Ramanaickenpettai is a Village panchayat in Vaniyambadi of Tirupathur district of the Indian state of Tamil Nadu.

== Geography ==

Ramanaickenpettai is situated near a branch of the renowned Palar River and holds a central geographic position between the major cities of Chennai and Bengaluru. Positioned just 4.6 kilometers away from National Highway NH48, this strategic location enhances its accessibility and connectivity. The proximity to this vital national highway facilitates efficient transportation.

Yelagiri hill is located 23 km from here. A good hill station in Tirupattur district of Tamil Nadu, India, situated off the Vaniyambadi-Tirupattur road. Located at an altitude of 1,410 metres and spread across 30 km^{2}, the Yelagiri village (also spelled Elagiri) is surrounded by orchards, rose-gardens, and green valleys.

== Temples ==

One mosque and eight temples are located there. Samundeswari Amman Temple is one of the famous temples of Ramanaickenpettai. Villages like Vadakkapattu, Avarankuppam, and others, are located next to the branch of the river Palar. Ramanaickenpettai is located nearly 12.1 km from Vaniyambadi bus stand and Vaniyambadi Railway Station.

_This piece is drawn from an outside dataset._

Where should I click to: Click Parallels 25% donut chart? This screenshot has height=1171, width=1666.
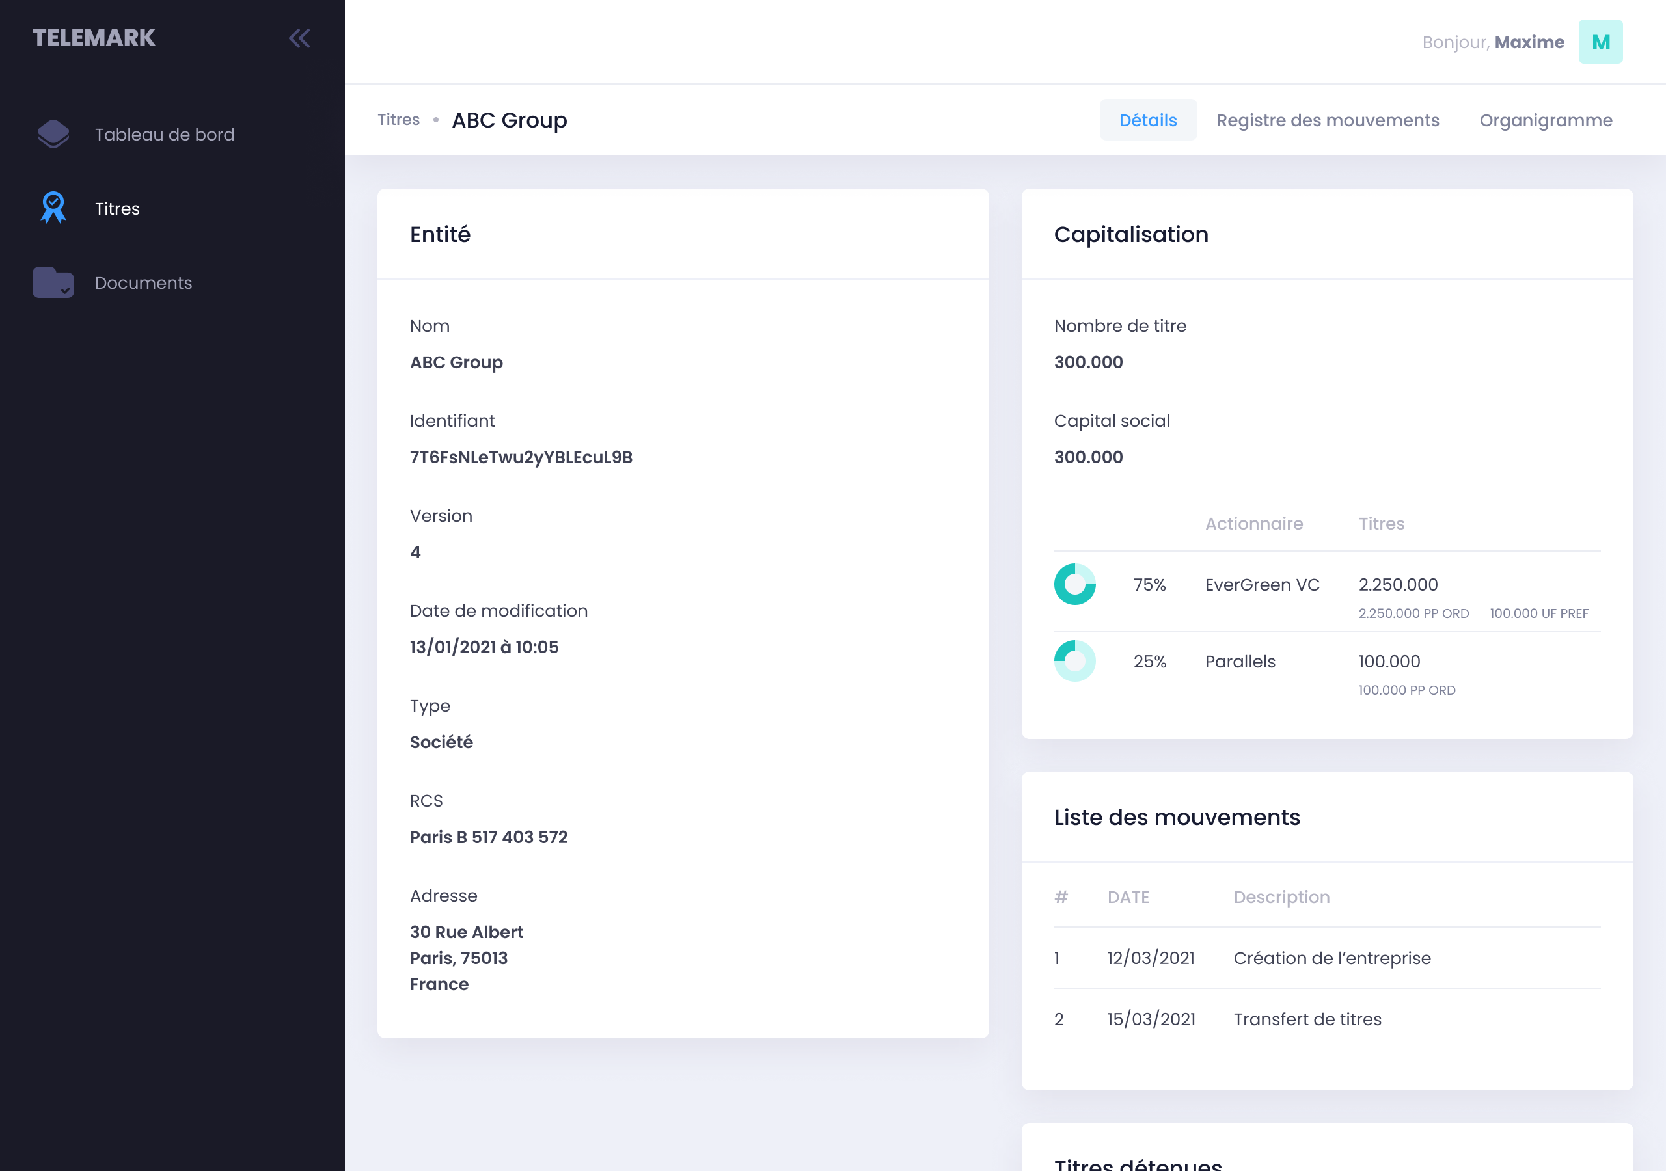1075,661
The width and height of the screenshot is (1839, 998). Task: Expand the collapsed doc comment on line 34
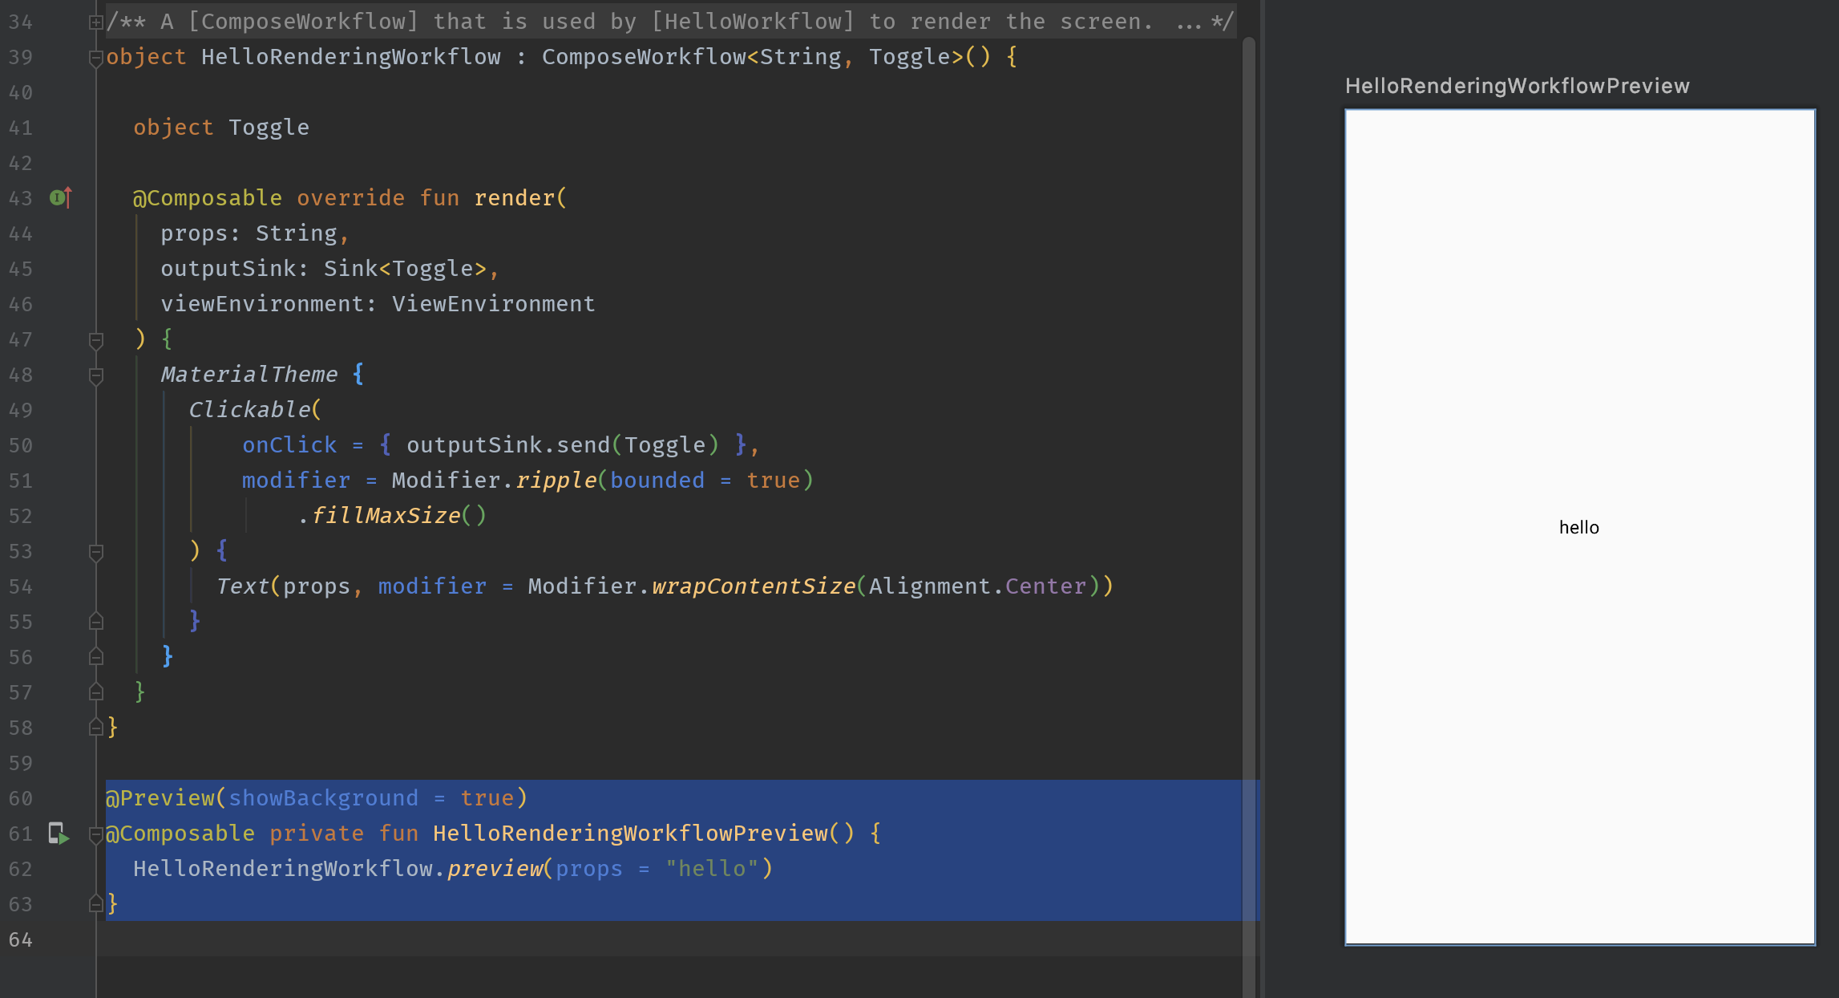[95, 22]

The Samundeshwari Amman Temple is the scene of Samundeshwari Amman Thiru Viza, a festival that is held every five years. The Riverside Shiva and Ganesha temples are ancient.

== Schools ==

The following schools are in the village:

- Government Higher Secondary School Ramanaickenpettai
- Arshiya Fathima matriculation high School
- Government Elementary School Ramanaickenpettai

The following schools are outside of the village:

- Gajalnaickenpettai Girls Higher Secondary School
- Ambalur Government Higher Secondary School
- Theemampettai Girls High School
- Bhommikupan Girls High School
- Keethandapatti Girls High School
- Pachur Girls Higher Secondary School
- Periyangkuppam Girls High School

== Facilities ==
The facilities in the village include:
- Library
- Post Office
- Bank of Baroda branch
- Hotel Thanigai
- Aavin dairy.
- Sri Ganesha Pyramid Meditation Center

== Infrastructure and facilities ==

Roads link it to Avarankkuppam, Ambalur, Puthukoil, Vaniyambadi, Thiruppatur, Nattrampalli, Kanakanachiyamman Temple, Andhra (West), Puthu koil and Natrampalli and Dasariyappanoor. The western side is bordered by the Palar river that forms the border of Andhra Pradesh State.